How to talk to a person who supports Donald Trump

December 9, 2015

Donald Trump’s proposal to screen all Muslims in the U.S. has drawn considerable backlash from liberals and conservatives alike. Journalists, bloggers, politicians, and religious leaders have condemned Trump’s plan and argued that it is inconsistent with core American values such as equality and religious freedom. They argue, rightly, that Trump’s comments are definitive proof that he shouldn’t be president. Really, he shouldn’t be anywhere near the presidency. He shouldn’t even be allowed to watch The West Wing.

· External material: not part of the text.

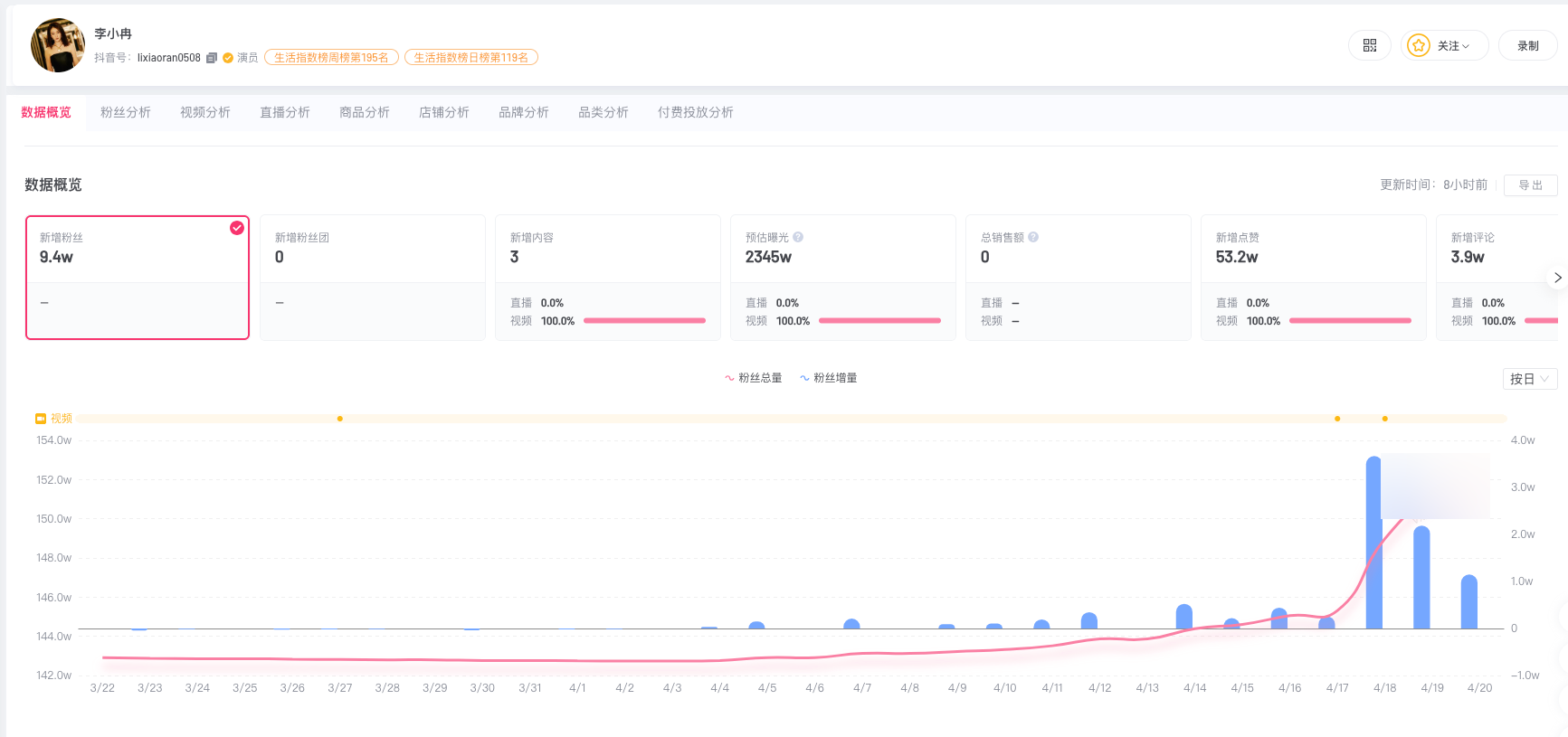The width and height of the screenshot is (1568, 737).
Task: Switch to the 直播分析 tab
Action: click(285, 112)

This criticism is justified and necessary, but it is unlikely to be heard by those most drawn to Trump’s rhetoric. There is something valid about the frequent comparisons made between Trump’s (and others’) anti-Islamism and racist analogues like Nazi anti-Semitism or Japanese internment in mid-century America. But people who are wary of Islam will dismiss them as a misunderstanding of their concerns. 

Here’s why: Islam is not an ethnicity. It’s not a race. It’s not something you’re born with and stuck with for your whole life. We can argue about what a religion is, but Islam is at the very least a system of ethical commitments. Unlike being Japanese or being ethnically Jewish, being Muslim is a way of life that can voluntarily be adopted or abandoned.

Trump’s supporters will be quick to insist that Islam involves ideological convictions, and these convictions could—in theory— be dangerous to American society. These Trump supporters might agree that discrimination based on skin color or nationality is wrong while maintaining that we can and ought to discriminate based on ideology. We do, after all, put revolutionary anarchists on watchlists because they hold beliefs that if acted upon could threaten America. It makes sense at some level, then, to ask whether the ethical commitments that comprise a belief system like Islam are threatening in a similar way.

These proponents of anti-Islamic rhetoric are correct in thinking that commitment to Islam—unlike ethnic Jewishness, Japanese heritage, or blackness—intrinsically involves ideas. They are also correct in thinking that ideas have consequences, that we are responsible for our ideas, and that ideas deserve critical scrutiny rather than blanket toleration. 

Where Trump and his supporters are incorrect is in failing to distinguish between different varieties of Islam. They incorrectly infer that small radical factions are representative of Islam. To put it bluntly—Trump’s comments aren’t wrong because they’re racist, they’re wrong because they’re wrong.

All I’m saying is, if we accuse those propounding anti-Islamic legislation of being racists, they will say, “You’re not listening to my point.” Even if we suspect that their anti-Islamic sentiment is rooted in anti-Arab prejudice (it might be) or that their proposed plans for screening Muslims will lead to anti-Arab discrimination (it definitely would), we ought to try to understand and engage their concerns on their own terms. Only then could we persuade them that providing a welcoming home for Muslims is a key part of making America great again.